2.2 Human error
There is one more aspect to discuss in identifying the cause of accidents. Engineers can work hard at making sure they have the right designs, the right materials, the right working approaches and the right safety systems. As already highlighted, very few accidents are caused by one event or failure; there are potentially various interactive small failures, which eventually coincide to cause the event. However, there is also another consideration: the majority of accidents are caused not by materials or safety systems, but by people. This is known as ‘human error’ – that is, errors made by people rather than by equipment or systems. In fact, according to Heinrich, 80–90% of accidents are due to human error (Heinrich et al., 1980).
Similarly, an often quoted study of severe and fatal industrial accidents by Salminen and Tallberg (1996) found that 84–94% were due mainly to human error. A national survey of traffic accidents in the USA found that of over two million road accidents, some 94% were due to human error (NHTSA, 2015); only 2% were attributed to vehicles and 2% to the environment. So human error is not a trivial factor to consider.
The influence of human error in a chain of events leading up to an accident can occur despite the best training, standard operation protocols or systems available. Many major accidents were initiated by human error. For example:
- Chernobyl, a nuclear reactor explosion in 1986 that caused around 50 immediate deaths, a currently unknown (but hotly disputed) number of future deaths and the contamination of a massive area of land (WHO, 2006)
- Piper Alpha, a fire on a North Sea oil production platform in 1988 that caused the deaths of 167 of the 228 people on board (HSE, 2004)
- Texas City, an oil refinery explosion in 2005 that caused 15 deaths and 180 other injuries (CSB, 2007).
As human error is difficult to eliminate completely, it is important that any design, system or approach takes this into consideration. People make mistakes, or they simply forget to do things, or sometimes they decide not to do things because they do not understand their worth.

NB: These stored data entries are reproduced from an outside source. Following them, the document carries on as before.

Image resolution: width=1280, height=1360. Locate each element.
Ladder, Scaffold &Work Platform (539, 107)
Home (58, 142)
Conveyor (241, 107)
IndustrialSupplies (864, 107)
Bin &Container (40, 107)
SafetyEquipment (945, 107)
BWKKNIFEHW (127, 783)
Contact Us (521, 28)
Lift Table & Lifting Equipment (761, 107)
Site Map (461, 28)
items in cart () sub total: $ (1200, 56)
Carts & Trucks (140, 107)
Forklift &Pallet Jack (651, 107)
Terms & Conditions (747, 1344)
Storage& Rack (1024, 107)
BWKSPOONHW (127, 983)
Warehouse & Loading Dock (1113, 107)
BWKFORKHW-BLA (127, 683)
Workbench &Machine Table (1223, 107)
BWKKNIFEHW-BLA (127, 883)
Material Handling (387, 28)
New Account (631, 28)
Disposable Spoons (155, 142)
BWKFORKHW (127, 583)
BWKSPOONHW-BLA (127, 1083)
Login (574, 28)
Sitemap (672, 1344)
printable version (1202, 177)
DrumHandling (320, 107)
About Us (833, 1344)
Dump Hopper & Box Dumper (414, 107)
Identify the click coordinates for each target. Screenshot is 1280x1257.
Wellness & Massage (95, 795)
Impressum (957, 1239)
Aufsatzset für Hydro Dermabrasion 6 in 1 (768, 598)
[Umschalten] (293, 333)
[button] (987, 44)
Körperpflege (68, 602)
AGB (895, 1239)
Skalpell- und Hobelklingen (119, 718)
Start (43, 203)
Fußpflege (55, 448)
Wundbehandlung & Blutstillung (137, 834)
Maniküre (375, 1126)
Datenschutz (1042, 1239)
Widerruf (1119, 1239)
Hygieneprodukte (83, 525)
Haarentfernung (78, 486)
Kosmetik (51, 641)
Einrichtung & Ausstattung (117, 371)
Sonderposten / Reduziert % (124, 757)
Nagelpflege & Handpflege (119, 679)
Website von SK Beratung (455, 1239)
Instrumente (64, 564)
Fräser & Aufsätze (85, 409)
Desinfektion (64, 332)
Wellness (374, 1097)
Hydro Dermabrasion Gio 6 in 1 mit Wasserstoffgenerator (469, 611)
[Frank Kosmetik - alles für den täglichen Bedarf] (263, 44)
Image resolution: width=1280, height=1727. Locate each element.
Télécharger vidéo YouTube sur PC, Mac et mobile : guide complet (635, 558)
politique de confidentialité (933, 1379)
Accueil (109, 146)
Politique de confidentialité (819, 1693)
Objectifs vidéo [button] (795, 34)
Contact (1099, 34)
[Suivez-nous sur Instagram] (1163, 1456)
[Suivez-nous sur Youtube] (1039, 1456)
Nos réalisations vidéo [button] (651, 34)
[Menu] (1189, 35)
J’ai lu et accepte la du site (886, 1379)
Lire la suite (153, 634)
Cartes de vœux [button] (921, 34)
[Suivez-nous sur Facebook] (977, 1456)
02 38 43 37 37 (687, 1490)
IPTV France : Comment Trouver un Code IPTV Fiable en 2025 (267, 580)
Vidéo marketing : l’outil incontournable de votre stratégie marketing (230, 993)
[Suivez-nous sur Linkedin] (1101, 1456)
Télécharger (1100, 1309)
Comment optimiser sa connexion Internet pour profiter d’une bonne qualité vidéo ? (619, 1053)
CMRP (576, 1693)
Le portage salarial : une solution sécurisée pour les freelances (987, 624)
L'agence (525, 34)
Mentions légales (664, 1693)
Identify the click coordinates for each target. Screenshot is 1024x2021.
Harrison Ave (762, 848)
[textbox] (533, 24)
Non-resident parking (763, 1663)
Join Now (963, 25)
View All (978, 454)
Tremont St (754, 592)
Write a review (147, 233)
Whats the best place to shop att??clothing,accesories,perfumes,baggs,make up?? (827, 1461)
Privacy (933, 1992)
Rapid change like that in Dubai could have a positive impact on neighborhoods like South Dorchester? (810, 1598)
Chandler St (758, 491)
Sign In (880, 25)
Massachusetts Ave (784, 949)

Returning to the Deepwater Horizon disaster, the team that investigated the events concluded that a series of eight failures led to the accident. Of these eight, at least three were governed by human decisions: the results of a seal test were misinterpreted, raised flows were not identified as a leak, and there were weaknesses in the BOP testing and maintenance management system. As a result, human error was a significant contributory factor to the overall incident.